▶ Selected extract:
Segment Open
Thu. Jul 25th, 2024

World Food Day: NGO Advocates Water Management To Boost Food Production, Nutrition

By Justina Auta

An international NGO, Global Alliance for Improved Nutrition (GAIN), on Monday called for effective water management to boost food production, food security and nutrition in Nigeria.

Mr Micheal Ojo, the Country Director, GAIN, made the appeal while addressing newsmen in Abuja in commemoration of the 2023 World Food Day, themed: “Water is Life, Water is Food. Leave No One Behind”.

Ojo noted that water availability was being threatened by urbanisation, poor management, pollution and climate change, underscoring the need for water management to ensure food security, and by extension nutrition.

“With Food Systems activities accounting for about 72 per cent of global freshwater withdrawals, which is required for crop cultivation, animal husbandry and food production.

“It has become extremely important to manage and reduce water use by agriculture, food and other land uses (AFOLU).

“There is need for increased public awareness on the necessity for water management in a world where water availability is being threatened by urbanisation, poor management, pollution and climate change.

“We believe that access to clean water is not only essential for survival but also plays a vital role in ensuring food security and better diets for all,” he said.

Ojo said GAIN has promoted adoption of sustainable agricultural practices, reduce the impact of these pressures on the integrated systems of land, soil and water which are being strained to their limits in the country.

“One of the biggest challenges we face today is increasing food production to meet the needs of an increasing population while using less water, so it is critical to improve the productivity, efficiency and environmental impact of how we use water in our food system.
Segment Closed
▶ Information provided:
Segment Open
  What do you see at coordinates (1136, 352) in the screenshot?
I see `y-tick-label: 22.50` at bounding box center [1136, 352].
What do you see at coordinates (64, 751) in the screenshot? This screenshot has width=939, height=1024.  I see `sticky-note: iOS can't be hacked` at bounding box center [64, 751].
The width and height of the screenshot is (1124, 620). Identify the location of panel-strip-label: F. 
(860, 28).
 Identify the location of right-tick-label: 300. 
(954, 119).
Segment Closed
Segment Open
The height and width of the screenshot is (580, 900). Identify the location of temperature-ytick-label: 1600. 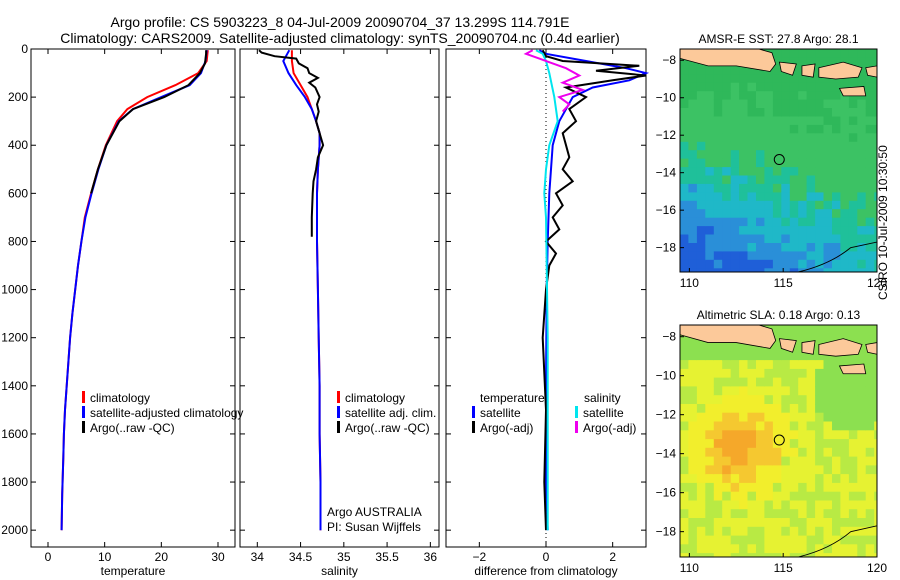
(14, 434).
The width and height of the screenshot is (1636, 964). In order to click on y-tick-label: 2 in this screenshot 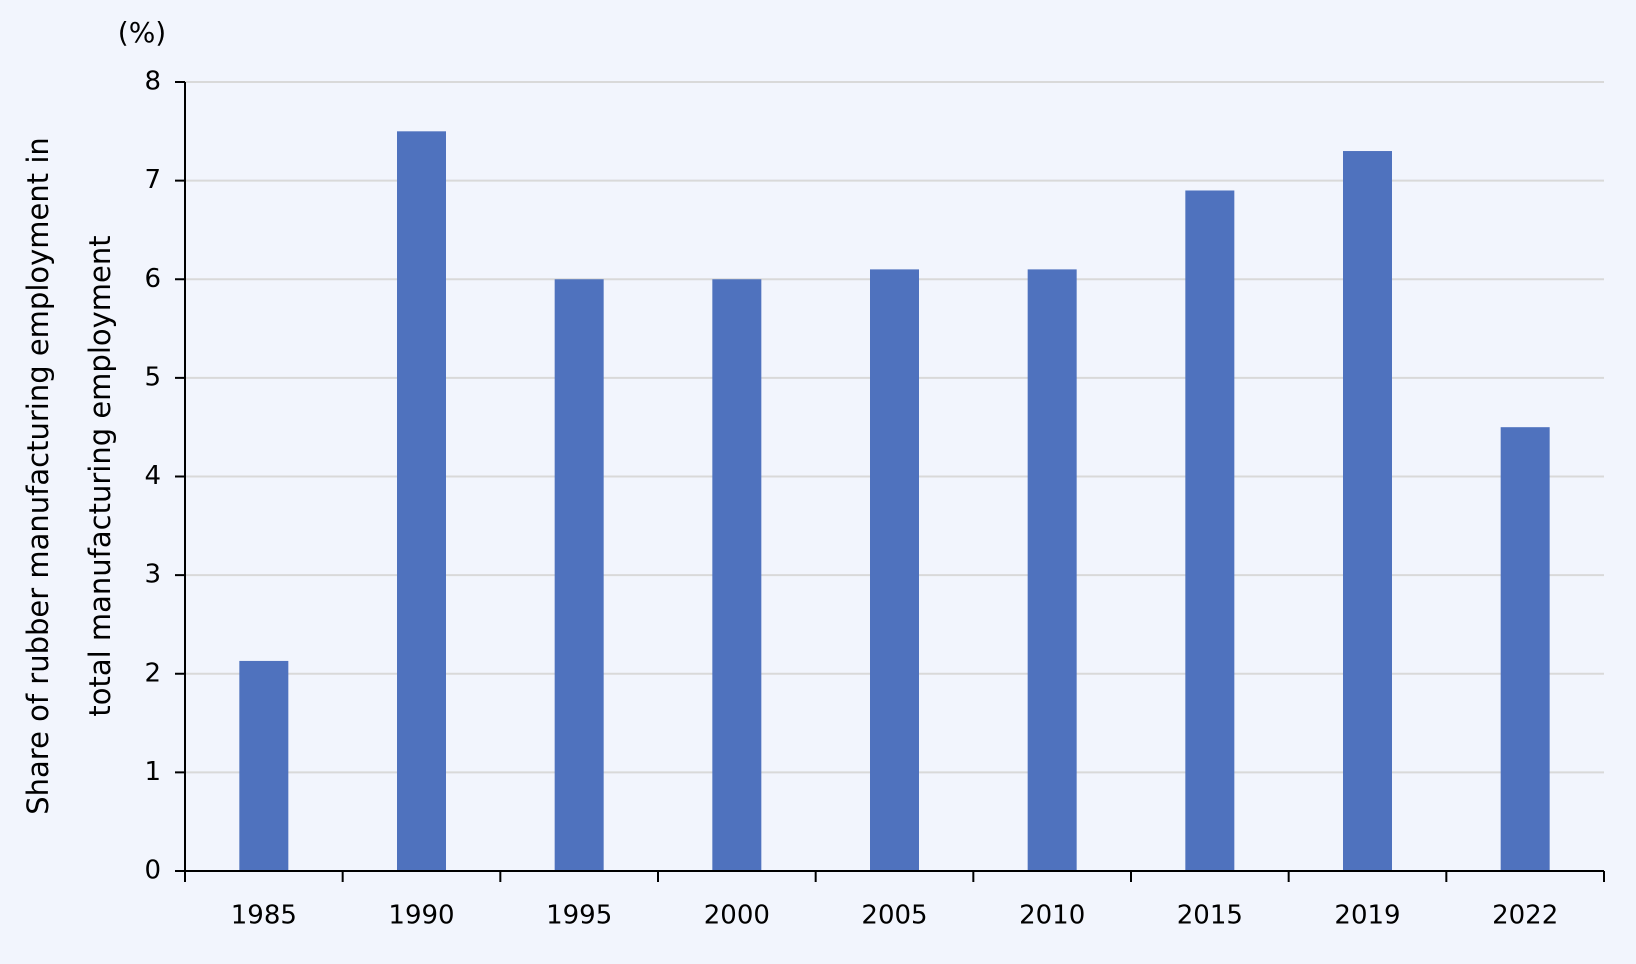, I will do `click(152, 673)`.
Segment Closed
Segment Open
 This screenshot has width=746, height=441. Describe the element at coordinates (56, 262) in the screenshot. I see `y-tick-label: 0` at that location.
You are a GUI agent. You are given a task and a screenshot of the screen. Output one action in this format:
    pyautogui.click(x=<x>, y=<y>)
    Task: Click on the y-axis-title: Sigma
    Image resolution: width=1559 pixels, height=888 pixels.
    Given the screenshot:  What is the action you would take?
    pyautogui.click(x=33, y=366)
Segment Closed
▶ Work instruction: Continue the news article on GAIN's call for better water management for World Food Day, picking up after its final paragraph.

▶ Output of the task:
“Consequently, we have been deliberate about building the capacities of food producers and processors we support on a wide range of water conservation methods such as adaptive farming techniques and improved water efficiency in their processes to mitigate these challenges,” he added.

The country director also stressed the need for stronger coordination and synergies between water and food systems actors that would boost water, food security and nutrition strategies.

“Strategies should intentionally address the challenges faced by the most vulnerable, given that food insecurity and a lack of access to clean water are pushing millions of mothers and their children into hunger and severe malnutrition.

“Adolescent girls, women and children’s access to water, nutritious, safe, and affordable diets should be prioritised.

“We believe that together, we can work towards a future where no one is left behind in the journey towards a nourished and sustainable world.

“We can do this by promoting water resource management that is sustainable and efficient is critical to the future of food systems, human and planetary health,” he said.

Mr Godwin Ehiabhi, the Senior Project Manager, Supply Chains for Commercialisation, GAIN, said the organisation aimed at improving nutrition and food security by supporting sustainable food systems and improving access to nutritious food.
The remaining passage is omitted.